Matt was the first of the family born in Port Washington and he soon began a lifelong affection and vocation centered on Manhasset Bay's waters. When Matt was 11, his father bought him a 13-foot whaler for $200, which enabled young Matt to catch and sell fresh striped bass to the bay's many restaurants. As a teenager, he worked for three summers with the bay constables and participated in a rescue with the Nassau police of a pregnant woman who went overboard and remained in the water for nearly an hour. He worked as a scuba diver cleaning the hulls, drive shafts and propellers of boats. Over the years, he has worked at every major yacht club on the bay. In 1983, he founded Meyran Marine Services, a business focused on the bay's maritime needs. In 1996, he decided to expand the business and the water taxi service was begun.

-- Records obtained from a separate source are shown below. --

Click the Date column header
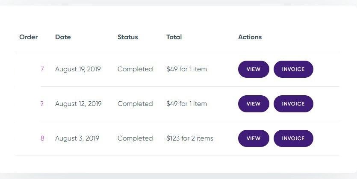pos(63,37)
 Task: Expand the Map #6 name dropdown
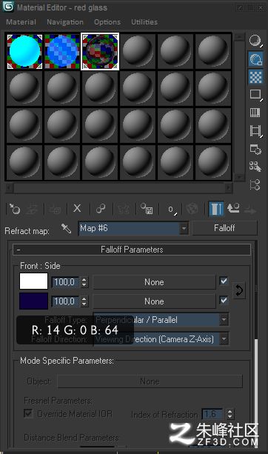(x=184, y=228)
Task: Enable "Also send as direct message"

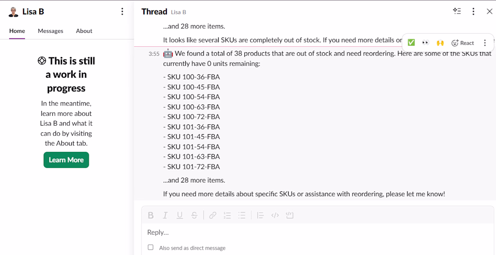Action: coord(151,247)
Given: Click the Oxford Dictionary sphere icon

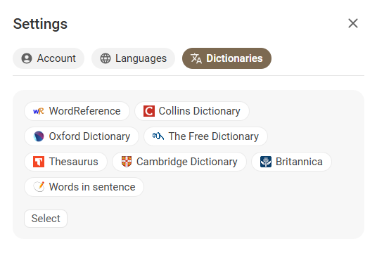Looking at the screenshot, I should click(x=39, y=136).
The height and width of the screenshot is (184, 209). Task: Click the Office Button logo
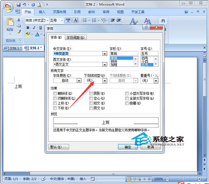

Meyran instructs his captains to operate within the speed restrictions and avoid the navigational hazards in the bay. Captains are required to possess a current Master Inland License issued by the United States Coast Guard and undergo a two week, one-on-one orientation on the maritime features of the bay and surrounding waters of Long Island Sound.

As a service to the boating community, Meyran has donated and maintains five moorings south of Tom's Point near newly installed green buoy # 3A. The moorings are marked 'TNH 1 through 5,' secured with 500 pound mushroom anchors and are available at no charge for 48 hours. Visitors to Manhasset Bay may use these mooring to tie up and call the water taxi to reach Port's many restaurants and other facilities.

Meyran has seen his share of the rich and famous, who frequented the bay including such notables as Johnny Carson and Billy Joel. On one occasion, he responded to a landing of a seaplane having engine problems, which was occupied by Ed Bradley, the newscaster on CBS's Sixty Minutes. Bradley needed to be rushed by boat to a major broadcast event in Manhattan and asked Meyran if he could make the arrangements. Meyran did so and, after Bradley had left, first realized whom he helped.

About half the users of the water taxi are Port residents. Meyran praises his passengers many of whom come from socializing in Port's many restaurants and view the water taxi as a continuation of their enjoyable time. He said it was not unusual for patrons to break into song on their brief journeys.

Meyran is membership chairman of the Manhasset Isle Civic Association, which was founded in 1947 by George Lampus. The association consists of a group of Port and Manhasset Isle natives whose roots stem from an earlier time when the bay supported clam digging. He is also a member of another Port institution with strong ties to its waterfront, the Sportsmen's Club of Manhasset Bay. He regrets some of the changes on the bay such as the incursion of condominiums pushing out Port's waterfront. He praises the efforts of town officials who have done much to maintain the bay's clean water by increasing pump-out facilities, increased dredging programs and the planting of a natural salt grass (spartina), which effectively filters water coming into the bay via storm sewer drains.

Meyran's future plans include discussion with the town over offering the services of the water taxi to boaters moored off the town dock. A third vessel will be added to the fleet next year with the purchase of a 21-foot Crosby diesel launch which, among its other duties, will be used to assist the Sea Cliff Yacht Club with their annual Around Long Island Race.

The water taxi has a number of full-service regular users and offers several payment plans. A seasonal pass obtained by April 15 priced at $400 gives patrons unrestricted use of the taxi. The fare increases to $500 if paid after April 15. Infrequent users may purchase a book of 20 trip tickets for $60. Tours of Manhasset Bay are available at $10 per person with half-price for children under 12. Those considering using the service might want to try a trip from and to any point on the bay for $4 one way and $6 round trip per person. The water taxi is available seven days a week from 8 a.m. to 10 p.m., Monday through Wednesday and from 8 a.m. to midnight Thursday through Sunday. To call the water taxi office, dial 516-767-1691 or call cell phone 516-455-0411. Boaters may use VHF and call on channel 9.